Intrusion Detection and Prevention (IDP)

This is a combination of intrusion detection and intrusion prevention.
In popular nomenclature, the term Intrusion Detection Systems (IDS) is often confused for IDP. Strictly speaking, IDS refers to an application that recognizes that an attack is taking place. IPS (Intrusion Prevention System) refers to an application that takes steps to prevent network attacks based on data gathered by an IDS.


Intrusion Detection System (IDS)

An application designed to detect network-based attacks, such as Denial of Service (DoS) attacks. Once an attack is detected, attack details are logged and the system administrator is notified. The term is often misused to describe both detection and prevention. However, in its purest form, IDS is about detecting attacks not preventing them.

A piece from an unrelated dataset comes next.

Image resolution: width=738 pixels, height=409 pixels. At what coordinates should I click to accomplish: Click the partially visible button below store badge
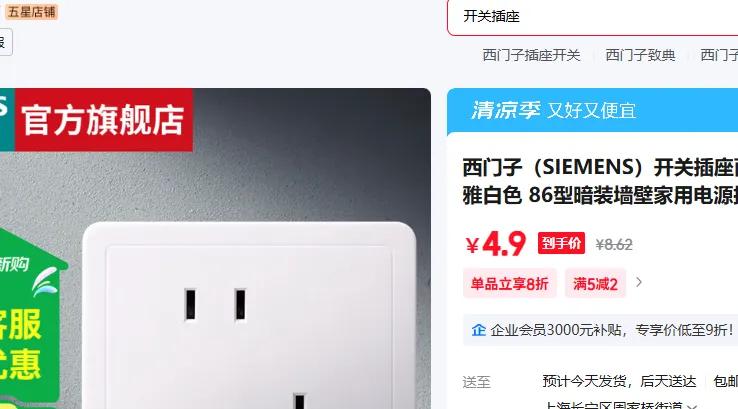pos(6,42)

Intrusion Prevention System (IPS)

An application designed to prevent network-based attacks, such as Denial of Service (DoS) attacks. Once an Intrusion Detection System (IDS) detects an attack, an IPS will take actions to cease the current, and prevent future, attacks. Actions can include terminating offending connections and reconfiguring firewalls to intercept the attack.An array of point technologies, ranging from stateful inspection firewalls to signature-matching AV, inline network-based IDS sensors and anomaly/traffic flow monitors, will work in concert to inspect traffic at various points of the network for malicious activity. Suspicious traffic can be blocked by firewalls or redirected to honeypots or both.

Numerous, diverse solutions exist in this space, including offerings by Fortinet, ISS, Juniper,  and Symantec.